Problem ▸ Copy the entries below word for word, from the line containing "Given: Enable Scroll All Windows checkbox" down to the line containing "pos(335,39)", including both of those lines.

>> start Given data

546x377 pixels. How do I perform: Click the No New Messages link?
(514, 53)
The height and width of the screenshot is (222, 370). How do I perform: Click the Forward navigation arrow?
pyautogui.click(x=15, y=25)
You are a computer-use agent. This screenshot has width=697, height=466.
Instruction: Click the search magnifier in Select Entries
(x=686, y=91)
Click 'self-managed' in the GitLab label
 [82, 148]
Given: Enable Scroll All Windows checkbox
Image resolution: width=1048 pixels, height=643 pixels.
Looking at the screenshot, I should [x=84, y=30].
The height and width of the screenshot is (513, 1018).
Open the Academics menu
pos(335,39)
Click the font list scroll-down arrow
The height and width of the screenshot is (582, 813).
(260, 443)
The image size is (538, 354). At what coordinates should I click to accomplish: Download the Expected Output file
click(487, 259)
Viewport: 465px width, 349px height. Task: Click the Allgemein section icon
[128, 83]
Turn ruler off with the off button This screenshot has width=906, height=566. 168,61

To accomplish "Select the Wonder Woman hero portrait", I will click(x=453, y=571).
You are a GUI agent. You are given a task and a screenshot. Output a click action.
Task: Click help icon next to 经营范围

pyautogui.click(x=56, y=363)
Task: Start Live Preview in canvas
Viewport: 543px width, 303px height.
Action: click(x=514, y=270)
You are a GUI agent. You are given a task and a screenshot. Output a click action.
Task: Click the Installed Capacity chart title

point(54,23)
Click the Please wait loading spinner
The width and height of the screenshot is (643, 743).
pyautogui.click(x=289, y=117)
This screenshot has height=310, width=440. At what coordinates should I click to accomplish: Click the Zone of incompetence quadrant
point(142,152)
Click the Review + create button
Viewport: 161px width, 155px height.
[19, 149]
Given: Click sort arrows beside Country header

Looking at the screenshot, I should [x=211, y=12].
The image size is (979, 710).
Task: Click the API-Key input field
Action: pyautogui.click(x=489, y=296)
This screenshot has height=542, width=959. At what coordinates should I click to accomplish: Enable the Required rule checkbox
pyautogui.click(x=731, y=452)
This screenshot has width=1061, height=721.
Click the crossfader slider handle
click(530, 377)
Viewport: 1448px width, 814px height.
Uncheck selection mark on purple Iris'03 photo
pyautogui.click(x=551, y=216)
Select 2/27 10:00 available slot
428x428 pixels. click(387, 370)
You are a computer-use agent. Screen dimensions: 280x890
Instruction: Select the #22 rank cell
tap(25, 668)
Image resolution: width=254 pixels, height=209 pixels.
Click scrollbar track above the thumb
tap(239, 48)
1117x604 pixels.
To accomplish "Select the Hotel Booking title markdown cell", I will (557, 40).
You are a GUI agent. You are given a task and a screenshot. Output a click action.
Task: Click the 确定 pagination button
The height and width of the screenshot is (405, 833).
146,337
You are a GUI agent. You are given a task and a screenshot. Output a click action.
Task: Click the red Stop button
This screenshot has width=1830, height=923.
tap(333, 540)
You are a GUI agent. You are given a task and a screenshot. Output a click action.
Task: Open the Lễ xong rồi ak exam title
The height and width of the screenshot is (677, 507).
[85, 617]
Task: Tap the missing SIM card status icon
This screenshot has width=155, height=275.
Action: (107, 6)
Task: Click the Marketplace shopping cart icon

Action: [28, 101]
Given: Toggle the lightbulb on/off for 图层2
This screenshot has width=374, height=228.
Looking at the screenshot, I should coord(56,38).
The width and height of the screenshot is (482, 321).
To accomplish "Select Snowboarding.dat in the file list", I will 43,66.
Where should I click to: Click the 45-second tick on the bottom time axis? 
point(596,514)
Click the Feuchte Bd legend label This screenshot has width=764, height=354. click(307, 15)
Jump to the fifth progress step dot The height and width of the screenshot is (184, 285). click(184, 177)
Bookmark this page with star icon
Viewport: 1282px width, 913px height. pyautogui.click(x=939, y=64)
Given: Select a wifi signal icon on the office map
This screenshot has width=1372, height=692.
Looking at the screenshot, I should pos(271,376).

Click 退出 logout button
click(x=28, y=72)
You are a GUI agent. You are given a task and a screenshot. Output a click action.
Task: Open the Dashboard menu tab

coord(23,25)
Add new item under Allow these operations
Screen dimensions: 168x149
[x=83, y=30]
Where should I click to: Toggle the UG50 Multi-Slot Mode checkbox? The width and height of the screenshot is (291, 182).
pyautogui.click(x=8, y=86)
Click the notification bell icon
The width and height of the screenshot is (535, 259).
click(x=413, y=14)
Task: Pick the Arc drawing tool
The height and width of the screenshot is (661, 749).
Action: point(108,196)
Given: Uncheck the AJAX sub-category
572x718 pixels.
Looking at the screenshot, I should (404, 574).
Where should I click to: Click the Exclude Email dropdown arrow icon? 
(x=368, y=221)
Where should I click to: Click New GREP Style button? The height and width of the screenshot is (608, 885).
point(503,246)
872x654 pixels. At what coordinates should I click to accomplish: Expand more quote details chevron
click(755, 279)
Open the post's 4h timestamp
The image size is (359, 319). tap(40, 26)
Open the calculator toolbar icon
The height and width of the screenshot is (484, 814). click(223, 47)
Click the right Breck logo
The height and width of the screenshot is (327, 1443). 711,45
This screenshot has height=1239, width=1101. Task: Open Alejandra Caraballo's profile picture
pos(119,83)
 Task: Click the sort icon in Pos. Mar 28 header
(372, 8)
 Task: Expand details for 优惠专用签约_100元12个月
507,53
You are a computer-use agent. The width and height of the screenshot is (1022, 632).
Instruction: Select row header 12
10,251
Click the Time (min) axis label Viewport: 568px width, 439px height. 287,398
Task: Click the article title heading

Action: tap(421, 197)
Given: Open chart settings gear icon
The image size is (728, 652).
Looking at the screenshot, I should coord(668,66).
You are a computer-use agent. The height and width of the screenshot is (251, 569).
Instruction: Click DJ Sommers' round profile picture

>> end Given data

Task result ▸
Given: Enable Scroll All Windows checkbox
Image resolution: width=1048 pixels, height=643 pixels.
Looking at the screenshot, I should [x=84, y=30].
The height and width of the screenshot is (513, 1018).
Open the Academics menu
pos(335,39)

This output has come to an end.